◆ **Task requirements**
All entries below are to be duplicated verbatim.

◆ **Provided entries**
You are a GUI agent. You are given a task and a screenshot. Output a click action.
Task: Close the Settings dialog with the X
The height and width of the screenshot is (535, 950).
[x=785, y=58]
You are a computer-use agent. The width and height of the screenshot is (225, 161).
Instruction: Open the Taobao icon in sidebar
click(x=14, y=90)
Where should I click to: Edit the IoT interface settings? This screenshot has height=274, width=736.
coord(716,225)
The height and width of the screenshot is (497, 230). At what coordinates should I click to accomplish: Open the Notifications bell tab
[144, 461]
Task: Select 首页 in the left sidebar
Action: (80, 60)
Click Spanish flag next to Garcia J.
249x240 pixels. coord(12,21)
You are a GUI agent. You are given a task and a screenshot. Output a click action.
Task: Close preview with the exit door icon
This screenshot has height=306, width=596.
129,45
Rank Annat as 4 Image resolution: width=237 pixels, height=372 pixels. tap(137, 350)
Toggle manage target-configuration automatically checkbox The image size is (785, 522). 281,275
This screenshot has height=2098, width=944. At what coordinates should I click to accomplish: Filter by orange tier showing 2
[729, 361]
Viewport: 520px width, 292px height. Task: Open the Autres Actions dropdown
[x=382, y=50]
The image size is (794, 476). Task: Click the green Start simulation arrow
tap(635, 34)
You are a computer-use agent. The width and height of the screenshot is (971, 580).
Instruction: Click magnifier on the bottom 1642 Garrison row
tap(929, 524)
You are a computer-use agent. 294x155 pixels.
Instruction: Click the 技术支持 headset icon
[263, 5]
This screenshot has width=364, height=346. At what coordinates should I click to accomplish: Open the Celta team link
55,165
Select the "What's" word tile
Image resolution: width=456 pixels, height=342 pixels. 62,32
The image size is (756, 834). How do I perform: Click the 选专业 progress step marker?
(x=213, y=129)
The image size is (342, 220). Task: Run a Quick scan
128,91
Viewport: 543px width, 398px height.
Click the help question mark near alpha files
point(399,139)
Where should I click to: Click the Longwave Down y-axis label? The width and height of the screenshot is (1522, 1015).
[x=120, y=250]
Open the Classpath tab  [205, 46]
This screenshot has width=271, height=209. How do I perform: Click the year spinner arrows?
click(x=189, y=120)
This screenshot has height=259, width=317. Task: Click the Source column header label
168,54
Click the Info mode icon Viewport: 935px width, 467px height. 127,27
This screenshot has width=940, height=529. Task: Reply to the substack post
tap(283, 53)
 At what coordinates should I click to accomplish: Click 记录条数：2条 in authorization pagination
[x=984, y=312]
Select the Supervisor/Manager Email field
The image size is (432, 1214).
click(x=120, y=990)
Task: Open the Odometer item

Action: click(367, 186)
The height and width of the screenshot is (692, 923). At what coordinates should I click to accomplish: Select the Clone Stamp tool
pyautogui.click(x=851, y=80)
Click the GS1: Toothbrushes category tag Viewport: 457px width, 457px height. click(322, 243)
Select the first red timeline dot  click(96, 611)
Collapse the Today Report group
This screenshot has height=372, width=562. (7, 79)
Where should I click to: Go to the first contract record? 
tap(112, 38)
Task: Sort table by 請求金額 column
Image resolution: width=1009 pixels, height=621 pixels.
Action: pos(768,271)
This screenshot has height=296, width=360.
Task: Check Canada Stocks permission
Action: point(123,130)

◆ **Result of the task**
You are a GUI agent. You are given a task and a screenshot. Output a click action.
Task: Close the Settings dialog with the X
The height and width of the screenshot is (535, 950).
[x=785, y=58]
You are a computer-use agent. The width and height of the screenshot is (225, 161).
Instruction: Open the Taobao icon in sidebar
click(x=14, y=90)
Where should I click to: Edit the IoT interface settings? This screenshot has height=274, width=736.
coord(716,225)
The height and width of the screenshot is (497, 230). At what coordinates should I click to accomplish: Open the Notifications bell tab
[144, 461]
Task: Select 首页 in the left sidebar
Action: (80, 60)
Click Spanish flag next to Garcia J.
249x240 pixels. coord(12,21)
You are a GUI agent. You are given a task and a screenshot. Output a click action.
Task: Close preview with the exit door icon
This screenshot has height=306, width=596.
129,45
Rank Annat as 4 Image resolution: width=237 pixels, height=372 pixels. tap(137, 350)
Toggle manage target-configuration automatically checkbox The image size is (785, 522). 281,275
This screenshot has height=2098, width=944. At what coordinates should I click to accomplish: Filter by orange tier showing 2
[729, 361]
Viewport: 520px width, 292px height. Task: Open the Autres Actions dropdown
[x=382, y=50]
The image size is (794, 476). Task: Click the green Start simulation arrow
tap(635, 34)
You are a computer-use agent. The width and height of the screenshot is (971, 580).
Instruction: Click magnifier on the bottom 1642 Garrison row
tap(929, 524)
You are a computer-use agent. 294x155 pixels.
Instruction: Click the 技术支持 headset icon
[263, 5]
This screenshot has width=364, height=346. At what coordinates should I click to accomplish: Open the Celta team link
55,165
Select the "What's" word tile
Image resolution: width=456 pixels, height=342 pixels. 62,32
The image size is (756, 834). How do I perform: Click the 选专业 progress step marker?
(x=213, y=129)
The image size is (342, 220). Task: Run a Quick scan
128,91
Viewport: 543px width, 398px height.
Click the help question mark near alpha files
point(399,139)
Where should I click to: Click the Longwave Down y-axis label? The width and height of the screenshot is (1522, 1015).
[x=120, y=250]
Open the Classpath tab  [205, 46]
This screenshot has width=271, height=209. How do I perform: Click the year spinner arrows?
click(x=189, y=120)
This screenshot has height=259, width=317. Task: Click the Source column header label
168,54
Click the Info mode icon Viewport: 935px width, 467px height. 127,27
This screenshot has width=940, height=529. Task: Reply to the substack post
tap(283, 53)
 At what coordinates should I click to accomplish: Click 记录条数：2条 in authorization pagination
[x=984, y=312]
Select the Supervisor/Manager Email field
The image size is (432, 1214).
click(x=120, y=990)
Task: Open the Odometer item

Action: click(367, 186)
The height and width of the screenshot is (692, 923). At what coordinates should I click to accomplish: Select the Clone Stamp tool
pyautogui.click(x=851, y=80)
Click the GS1: Toothbrushes category tag Viewport: 457px width, 457px height. click(322, 243)
Select the first red timeline dot  click(96, 611)
Collapse the Today Report group
This screenshot has height=372, width=562. (7, 79)
Where should I click to: Go to the first contract record? 
tap(112, 38)
Task: Sort table by 請求金額 column
Image resolution: width=1009 pixels, height=621 pixels.
Action: pos(768,271)
This screenshot has height=296, width=360.
Task: Check Canada Stocks permission
Action: point(123,130)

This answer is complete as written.